Researchers from Kyoto University in Japan have identified a naturally occurring signaling molecule called C-type natriuretic peptide (CNP) that reduces the severity of pulmonary arterial hypertension (PAH) in mice. Their paper, “Endothelial C-Type Natriuretic Peptide/Guanylyl Cyclase-B Signaling Prevents Pulmonary Arterial Hypertension,” was published in Nature Communications.
CNP is a hormone produced naturally by endothelial cells. According to the paper’s authors, prior research has recognized its importance in blood vessel health and blood pressure regulation. However, it’s role in PAH is undefined, and studies of pulmonary hypertension in rat models had inconsistent results, they said.
First author Hiromu Yanagisawa, MD, along with his colleagues at Kyoto University employed two mouse models of PAH to perform experiments. One model used a chemical called monocrotaline pyrrole, and the other used chronic low level oxygen exposure. Concurrently, the researchers analyzed human cell models and lung tissue samples from individuals with PAH.
Across the study, the researchers observed decreased levels of CNP in PAH as well as decreased levels of guanylyl cyclase-B (GC-B) — the main molecular receptor for CNP — which they said suggests an overall reduction in activity of the CNP signaling pathway.
To assess this further, the team engineered mice to stop producing CNP and GC-B, which caused more severe PAH and increased activity in the inflammatory molecules. Mice that lacked GC-B in vascular smooth muscle did not experience the same outcomes. The authors noted this suggests the critical function of the GC-B receptor in endothelial cells.

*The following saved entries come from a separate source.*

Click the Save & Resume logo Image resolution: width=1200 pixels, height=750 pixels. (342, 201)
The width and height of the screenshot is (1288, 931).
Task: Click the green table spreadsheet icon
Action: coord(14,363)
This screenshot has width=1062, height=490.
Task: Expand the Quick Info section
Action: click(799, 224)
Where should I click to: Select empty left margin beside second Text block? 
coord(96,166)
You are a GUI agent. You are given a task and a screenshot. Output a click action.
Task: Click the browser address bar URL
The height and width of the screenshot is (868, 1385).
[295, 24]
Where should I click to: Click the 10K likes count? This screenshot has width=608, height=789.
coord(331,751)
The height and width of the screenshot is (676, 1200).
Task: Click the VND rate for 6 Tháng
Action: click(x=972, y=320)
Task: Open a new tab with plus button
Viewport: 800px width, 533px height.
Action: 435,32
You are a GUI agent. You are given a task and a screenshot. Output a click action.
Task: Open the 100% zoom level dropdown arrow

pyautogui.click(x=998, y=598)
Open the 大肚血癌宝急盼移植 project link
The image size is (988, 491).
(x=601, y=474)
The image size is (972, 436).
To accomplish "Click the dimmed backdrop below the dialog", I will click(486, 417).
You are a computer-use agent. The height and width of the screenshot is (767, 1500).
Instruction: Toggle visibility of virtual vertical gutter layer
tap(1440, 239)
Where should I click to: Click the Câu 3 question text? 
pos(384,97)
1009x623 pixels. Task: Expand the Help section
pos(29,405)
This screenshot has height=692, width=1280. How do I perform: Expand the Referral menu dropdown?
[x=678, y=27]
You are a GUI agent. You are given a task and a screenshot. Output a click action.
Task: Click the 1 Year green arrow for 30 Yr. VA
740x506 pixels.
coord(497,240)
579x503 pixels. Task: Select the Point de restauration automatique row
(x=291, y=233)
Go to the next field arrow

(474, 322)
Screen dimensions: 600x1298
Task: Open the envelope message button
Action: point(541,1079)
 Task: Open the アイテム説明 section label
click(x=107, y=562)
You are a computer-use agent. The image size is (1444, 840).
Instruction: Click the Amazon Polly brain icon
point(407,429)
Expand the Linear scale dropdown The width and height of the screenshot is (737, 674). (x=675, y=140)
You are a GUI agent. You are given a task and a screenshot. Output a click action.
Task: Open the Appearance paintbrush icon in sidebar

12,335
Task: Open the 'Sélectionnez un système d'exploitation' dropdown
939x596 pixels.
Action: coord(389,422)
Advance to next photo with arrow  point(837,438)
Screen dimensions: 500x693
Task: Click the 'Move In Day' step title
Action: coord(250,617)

“These results indicate that a decrease in endothelial CNP/GC-B signaling plays an important role in the progression of PAH,” they wrote.
Researchers also found that administering CNP could prevent the development of PAH in mice that were unaltered or lacked GC-B in vascular smooth muscle. However, the CNP treatment did not have the same effect on mice lacking GC-B in endothelial cells.
“This study highlights the important role of CNP/GC-B signaling in the pathogenesis of PAH and suggests that modulation of the pathway may provide a potential therapeutic approach for PAH in humans,” wrote the study’s researchers.
The scientists performed an additional experiment to evaluate the possible benefits of adding CNP therapy to PAH treatments in mice with PAH. Individually, each therapy reduced pressure in the heart’s right ventricle and lessened PAH-associated enlargement of the right ventricle. These benefits were greater when scientists combined CNP with macitentan or sotatercept.
According to the authors, results of the study suggest CNP signaling through the GC-B receptor on endothelial cells may prevent the development of PAH or reduce disease severity, though additional research should be performed.
“This study builds on many years of research in our laboratory, so it was especially meaningful for us to uncover a new protective role for endothelial CNP/GC-B signaling in PAH,” said Dr. Yanagisawa in a university news release. “We hope this will pave the way toward new treatment strategies for patients with PAH.”